═══ The input ═══
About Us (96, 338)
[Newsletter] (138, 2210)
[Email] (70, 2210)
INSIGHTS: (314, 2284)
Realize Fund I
═══
◆ **Task to complete**:
Restate the listing above in full, exactly.

◆ **Output below**:
About Us (96, 338)
[Newsletter] (138, 2210)
[Email] (70, 2210)
INSIGHTS: (314, 2284)
Realize Fund I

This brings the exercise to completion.